## Voce di lavoro
Ricopia per intero e senza alcuna modifica il brano sulla guida della Procura di Milano.

## Brano riportato
E sce di scena ufficialmente Ilda Boccassini, mai davvero presa in considerazione dal Csm: non diventerà il futuro procuratore di Milano, a sessantasei anni ormai compiuti non potrà più candidarsi ad altre cariche, e concluderà la sua carriera nel 2019 da semplice pm. È questa l'unica certezza che emerge dalla seduta, lunga e a tratti convulsa, del Consiglio superiore della magistratura, che ieri doveva mettere fine a un vuoto che si trascina ormai da cinque mesi alla testa di uno degli uffici giudiziari più delicati d'Italia. La Procura di Milano è senza capo dal 16 novembre, giorno dell'addio di Edmondo Bruti Liberati.

## Informazioni estratte
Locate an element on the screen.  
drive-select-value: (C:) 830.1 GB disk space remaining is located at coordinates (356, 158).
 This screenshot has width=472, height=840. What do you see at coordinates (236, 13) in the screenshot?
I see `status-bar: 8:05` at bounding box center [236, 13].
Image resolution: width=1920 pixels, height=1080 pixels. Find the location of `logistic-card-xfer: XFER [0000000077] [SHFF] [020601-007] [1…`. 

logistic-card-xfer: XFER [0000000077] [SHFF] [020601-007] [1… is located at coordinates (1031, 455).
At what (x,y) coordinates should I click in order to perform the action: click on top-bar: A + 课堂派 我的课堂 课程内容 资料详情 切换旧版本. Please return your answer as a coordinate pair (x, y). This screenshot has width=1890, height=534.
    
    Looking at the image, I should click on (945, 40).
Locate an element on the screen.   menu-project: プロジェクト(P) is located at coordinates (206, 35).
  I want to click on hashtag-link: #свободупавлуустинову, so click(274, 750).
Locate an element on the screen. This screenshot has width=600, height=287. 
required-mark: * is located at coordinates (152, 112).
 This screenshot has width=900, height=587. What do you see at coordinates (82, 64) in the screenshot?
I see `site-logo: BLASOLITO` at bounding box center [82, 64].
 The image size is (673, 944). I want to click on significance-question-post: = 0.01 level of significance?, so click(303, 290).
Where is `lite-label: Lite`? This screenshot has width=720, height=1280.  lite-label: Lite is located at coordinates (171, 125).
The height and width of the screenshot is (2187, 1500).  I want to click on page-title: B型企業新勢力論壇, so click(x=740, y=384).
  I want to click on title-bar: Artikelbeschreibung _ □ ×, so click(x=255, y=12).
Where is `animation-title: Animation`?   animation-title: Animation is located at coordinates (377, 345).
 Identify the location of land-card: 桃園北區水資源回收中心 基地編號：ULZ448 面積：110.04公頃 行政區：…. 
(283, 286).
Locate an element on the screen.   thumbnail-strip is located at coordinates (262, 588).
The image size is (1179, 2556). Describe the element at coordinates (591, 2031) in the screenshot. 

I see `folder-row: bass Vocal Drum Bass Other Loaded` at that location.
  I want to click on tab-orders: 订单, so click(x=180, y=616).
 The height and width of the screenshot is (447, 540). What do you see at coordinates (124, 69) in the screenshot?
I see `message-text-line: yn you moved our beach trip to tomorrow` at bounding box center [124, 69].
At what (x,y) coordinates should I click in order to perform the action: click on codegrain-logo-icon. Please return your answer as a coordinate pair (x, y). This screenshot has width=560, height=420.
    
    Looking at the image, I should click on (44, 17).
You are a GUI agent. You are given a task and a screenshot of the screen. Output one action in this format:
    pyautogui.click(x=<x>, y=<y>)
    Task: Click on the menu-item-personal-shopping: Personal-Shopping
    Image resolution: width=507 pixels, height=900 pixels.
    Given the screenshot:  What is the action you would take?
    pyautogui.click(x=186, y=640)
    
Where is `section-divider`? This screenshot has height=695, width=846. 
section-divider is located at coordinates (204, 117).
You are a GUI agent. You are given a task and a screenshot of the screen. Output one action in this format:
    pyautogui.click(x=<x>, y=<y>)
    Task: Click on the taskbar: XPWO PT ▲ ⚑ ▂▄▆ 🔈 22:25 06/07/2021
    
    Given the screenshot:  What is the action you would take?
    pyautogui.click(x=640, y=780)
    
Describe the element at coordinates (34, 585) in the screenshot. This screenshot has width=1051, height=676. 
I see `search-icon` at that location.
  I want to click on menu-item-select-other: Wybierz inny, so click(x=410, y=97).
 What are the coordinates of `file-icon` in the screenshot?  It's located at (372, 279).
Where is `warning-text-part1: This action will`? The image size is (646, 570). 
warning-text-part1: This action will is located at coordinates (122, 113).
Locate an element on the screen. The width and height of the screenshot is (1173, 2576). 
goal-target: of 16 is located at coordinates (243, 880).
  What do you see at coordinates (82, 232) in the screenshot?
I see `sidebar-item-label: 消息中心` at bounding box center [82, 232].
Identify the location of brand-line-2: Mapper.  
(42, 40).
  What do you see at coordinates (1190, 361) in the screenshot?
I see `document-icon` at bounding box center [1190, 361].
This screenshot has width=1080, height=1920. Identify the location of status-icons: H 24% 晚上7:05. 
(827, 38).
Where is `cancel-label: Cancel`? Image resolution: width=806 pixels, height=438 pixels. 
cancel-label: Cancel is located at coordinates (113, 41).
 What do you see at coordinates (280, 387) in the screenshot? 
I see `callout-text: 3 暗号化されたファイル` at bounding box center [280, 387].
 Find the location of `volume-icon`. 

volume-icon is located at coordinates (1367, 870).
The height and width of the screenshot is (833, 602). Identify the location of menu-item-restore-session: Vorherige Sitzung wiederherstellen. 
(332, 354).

## Risposta all'esercizio
E sce di scena ufficialmente Ilda Boccassini, mai davvero presa in considerazione dal Csm: non diventerà il futuro procuratore di Milano, a sessantasei anni ormai compiuti non potrà più candidarsi ad altre cariche, e concluderà la sua carriera nel 2019 da semplice pm. È questa l'unica certezza che emerge dalla seduta, lunga e a tratti convulsa, del Consiglio superiore della magistratura, che ieri doveva mettere fine a un vuoto che si trascina ormai da cinque mesi alla testa di uno degli uffici giudiziari più delicati d'Italia. La Procura di Milano è senza capo dal 16 novembre, giorno dell'addio di Edmondo Bruti Liberati.